Rio mengusulkan supaya pelaku usaha mengajukan uji materiil ke Mahkamah Agung (MA), sebagaimana permen LHK Nomor 17/2017 yang dibatalkan oleh MA juga. “Dalam hal ini yang berwenang MA karena tingkatannya dibawah UU,” kata Rio.
Menurut Rio Christiawan, uji materiil Permen 05/2019 sangat beralasan karena selain banyak bertentangan dengan aturan lain lebih tinggi. Aturan ini juga menimbulkan ketidakpastian bagi masyarakat kecil misalnya plasma.
Dengan aturan ini, dijelaskan Rio, dengan HGU terbit dahulu meskipun belum jelas hal-hal terkait perjanjian plasma yang biasanya menjadi syarat dan diatur dalam IUP. Hal ini berakibat justru potensial timbul konflik setelah HGU terbit. Padahal esensi pemberian HGU adalah pada lahan yang clear and clean.

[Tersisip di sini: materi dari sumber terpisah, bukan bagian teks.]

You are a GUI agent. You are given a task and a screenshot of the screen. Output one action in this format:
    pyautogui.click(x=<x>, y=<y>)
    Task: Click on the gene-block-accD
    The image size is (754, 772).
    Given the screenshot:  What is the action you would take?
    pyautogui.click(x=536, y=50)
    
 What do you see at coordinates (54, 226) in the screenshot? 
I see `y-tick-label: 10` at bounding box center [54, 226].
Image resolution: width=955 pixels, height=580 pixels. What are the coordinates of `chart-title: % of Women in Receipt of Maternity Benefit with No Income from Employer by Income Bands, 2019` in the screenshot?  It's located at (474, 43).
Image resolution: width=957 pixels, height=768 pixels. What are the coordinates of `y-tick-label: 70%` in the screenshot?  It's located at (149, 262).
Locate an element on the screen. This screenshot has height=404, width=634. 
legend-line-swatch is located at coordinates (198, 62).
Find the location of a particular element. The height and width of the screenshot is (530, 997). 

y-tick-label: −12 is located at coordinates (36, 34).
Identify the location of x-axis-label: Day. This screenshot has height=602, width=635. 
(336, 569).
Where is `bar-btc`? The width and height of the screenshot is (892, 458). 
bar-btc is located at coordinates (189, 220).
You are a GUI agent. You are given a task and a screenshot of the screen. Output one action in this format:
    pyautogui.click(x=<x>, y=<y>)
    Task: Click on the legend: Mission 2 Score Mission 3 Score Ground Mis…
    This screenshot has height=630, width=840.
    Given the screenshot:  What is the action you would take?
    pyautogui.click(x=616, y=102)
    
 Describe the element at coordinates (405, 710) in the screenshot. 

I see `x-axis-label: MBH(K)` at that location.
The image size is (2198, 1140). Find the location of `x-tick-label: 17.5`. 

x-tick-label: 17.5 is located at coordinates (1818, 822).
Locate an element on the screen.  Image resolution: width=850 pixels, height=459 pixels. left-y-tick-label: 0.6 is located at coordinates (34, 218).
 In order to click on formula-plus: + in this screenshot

Seluruh pemangku kepentingan juga dirugikan karena masa tunggu untuk melakukan penanaman menjadi lebih lama sebelumnya jika hanya IUP dalam 6 bulan sudah bisa dilakukan pembukaan kebun dan LC tanam.
Tetapi jika HGU dahulu baru IUP artinya pengurusan bisa lebih dari 2 tahun. Akibatnya, kata Rio, dapat merugikan/mematikan plasma dan investasi prinsipnya plasma bisa menunggu lama sekali jika IUP belum terbit.